DATA SUPPLIED =
┄┄┄┄┄┄
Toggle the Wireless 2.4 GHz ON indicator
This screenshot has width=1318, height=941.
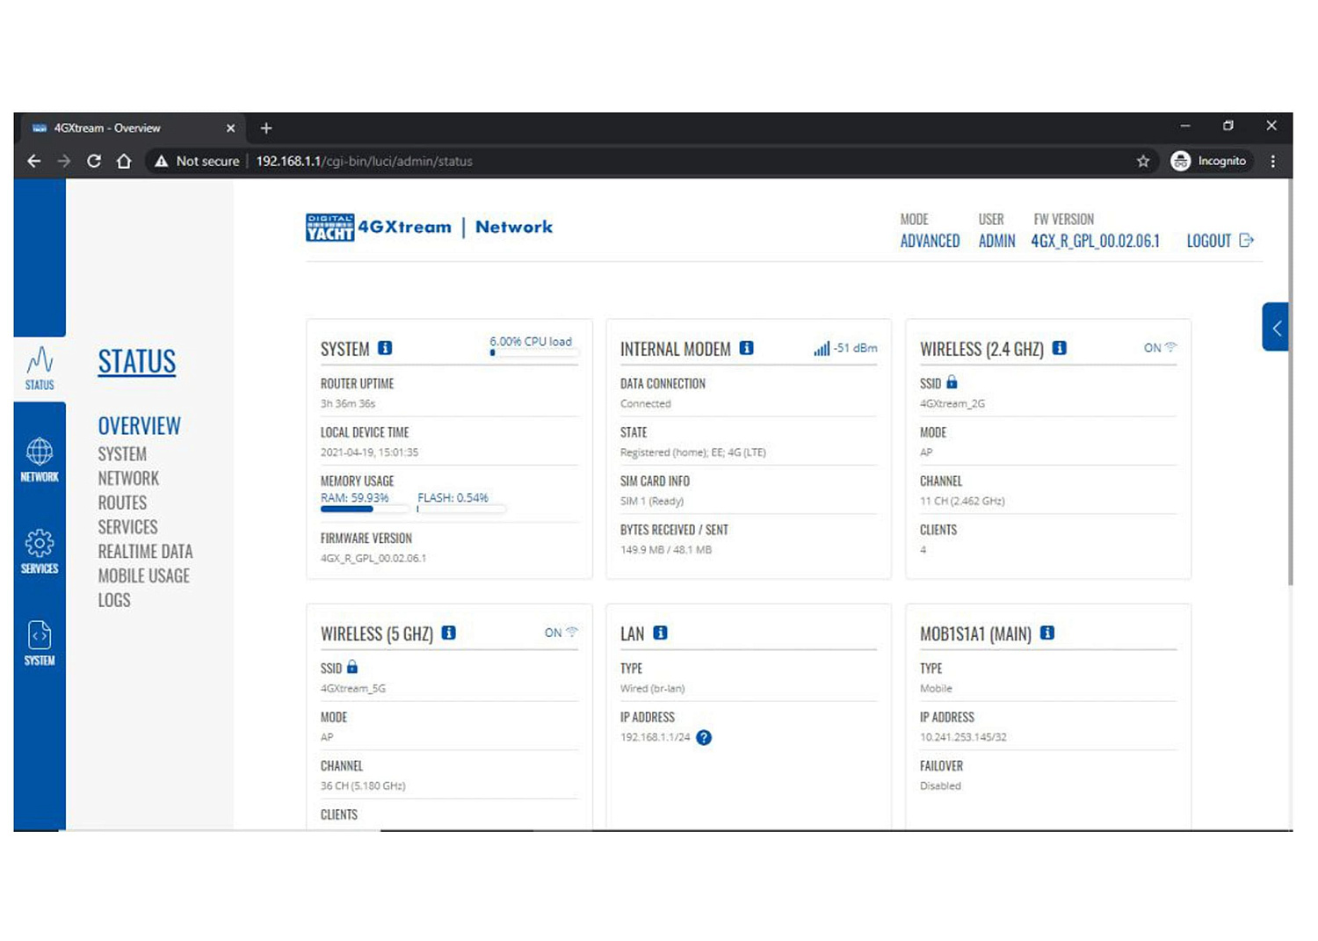(x=1159, y=348)
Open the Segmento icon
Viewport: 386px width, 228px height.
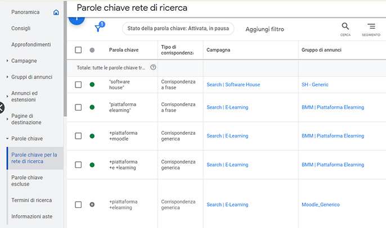(x=371, y=27)
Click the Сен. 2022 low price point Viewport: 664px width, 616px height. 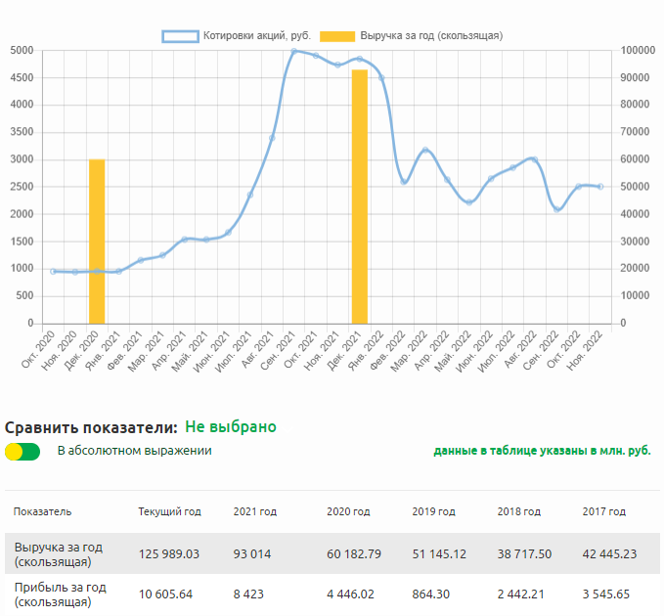(x=556, y=209)
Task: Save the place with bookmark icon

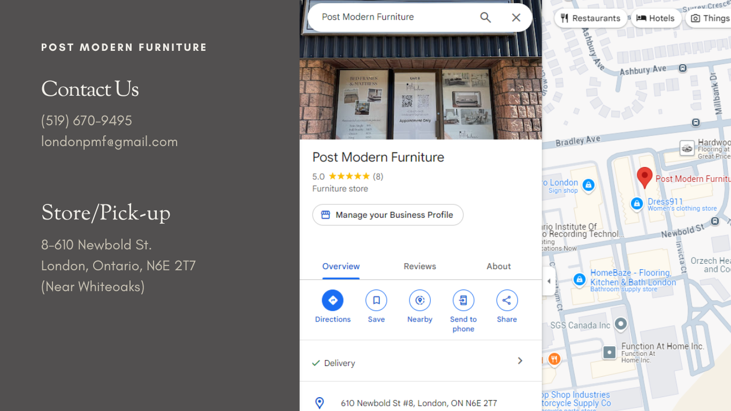Action: (376, 300)
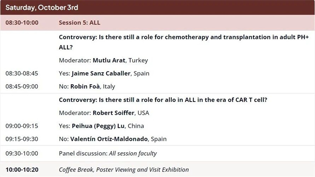Click the 10:00-10:20 break time

point(22,169)
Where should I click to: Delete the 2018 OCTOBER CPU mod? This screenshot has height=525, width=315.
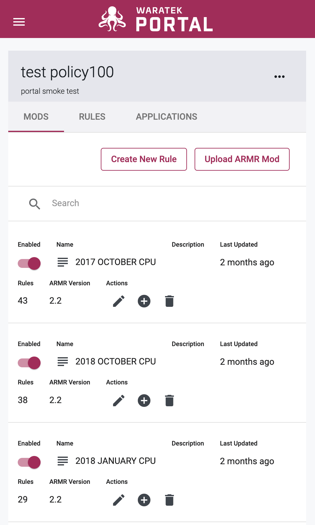click(170, 401)
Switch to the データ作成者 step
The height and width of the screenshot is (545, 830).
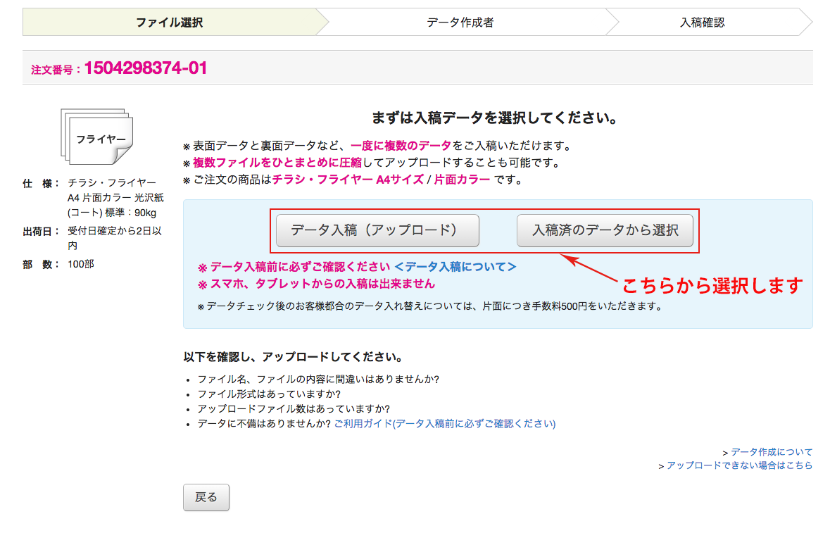(460, 23)
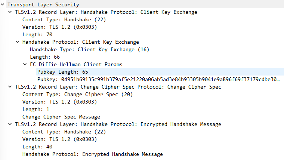Click the Length: 66 field

point(44,57)
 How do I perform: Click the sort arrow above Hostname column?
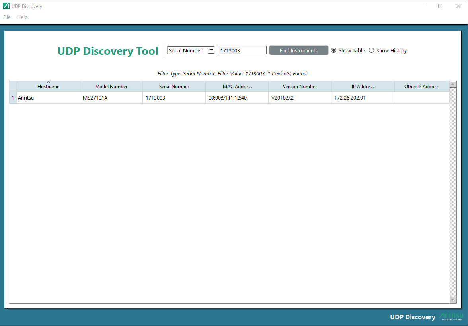point(49,82)
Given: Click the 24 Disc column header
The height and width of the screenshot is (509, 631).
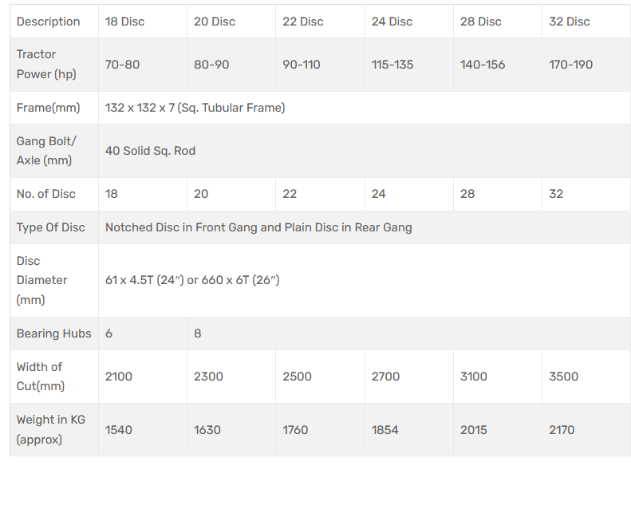Looking at the screenshot, I should tap(392, 22).
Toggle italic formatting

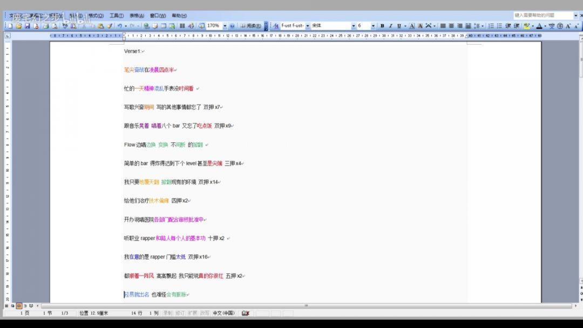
┄┄┄┄┄┄
WHAT THE TASK REQUIRES = Copy every line of the material above in which the string "Toggle" can be found.

OUTPUT BELOW =
Toggle the Wireless 2.4 GHz ON indicator
Toggle italic formatting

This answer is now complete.